India’s foreign exchange reserves rose by USD 1.983 billion to reach USD 688.129 billion in the week ending 25 April, marking the eighth consecutive weekly rise, according to data released by the Reserve Bank of India (RBI).
Despite the sustained gains, the reserves still remain below the all-time high of USD 704.885 billion recorded in September last year.
Foreign currency assets (FCAs), which form the largest portion of the forex reserves, grew by USD 2.168 billion to reach USD 580.663 billion. FCAs include the effect of appreciation or depreciation of non-US currencies such as the euro, pound, and yen held in reserves and are expressed in dollar terms.
In contrast, the country’s gold reserves saw a marginal decline of USD 207 million, bringing the total down to USD 84.365 billion for the week under review.
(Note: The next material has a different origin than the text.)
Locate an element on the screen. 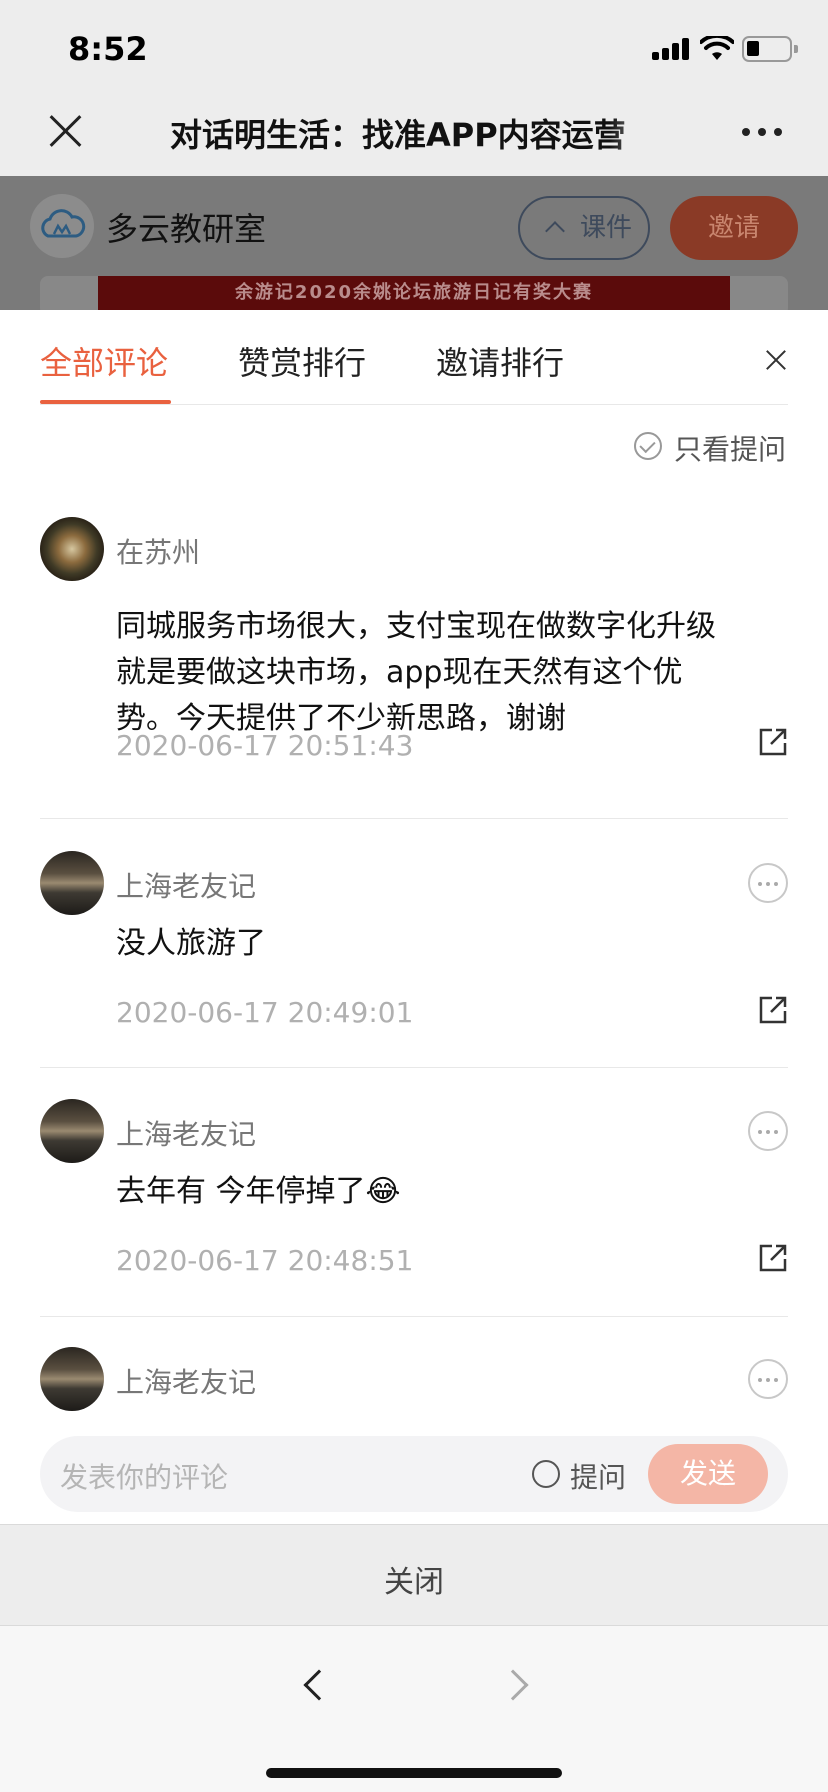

The value of India’s Special Drawing Rights (SDRs), held with the International Monetary Fund (IMF), rose by USD 21 million to stand at USD 18.589 billion.
The previous week, which ended on 18 April, had seen a more substantial gain of USD 8.310 billion, lifting the reserves to USD 686.145 billion.
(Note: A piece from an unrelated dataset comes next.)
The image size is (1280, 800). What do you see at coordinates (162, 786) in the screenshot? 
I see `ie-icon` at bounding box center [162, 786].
India’s forex reserves had earlier fallen from their peak in September, mainly due to the central bank’s active intervention in currency markets to shield the Rupee from sharp depreciation. The Indian Rupee currently hovers near its historical low against the US dollar.
The RBI uses its reserves to manage exchange rate volatility, often buying dollars when the Rupee is strong and selling them during periods of weakness.
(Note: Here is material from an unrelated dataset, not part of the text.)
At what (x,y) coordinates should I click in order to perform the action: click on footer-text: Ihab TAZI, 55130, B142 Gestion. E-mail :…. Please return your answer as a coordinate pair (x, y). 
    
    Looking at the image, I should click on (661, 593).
Estimates by the RBI suggest that the country’s current reserves are adequate to cover 10 to 12 months of projected imports.
In calendar year 2023, India had added around USD 58 billion to its reserves, offsetting a decline of USD 71 billion in 2022. So far in 2024, the reserves have grown by over USD 20 billion.
Foreign exchange reserves, or FX reserves, are held in various foreign currencies — primarily the US dollar, but also in euros, pounds, and yen — and serve as a crucial buffer to stabilise the economy during financial shocks.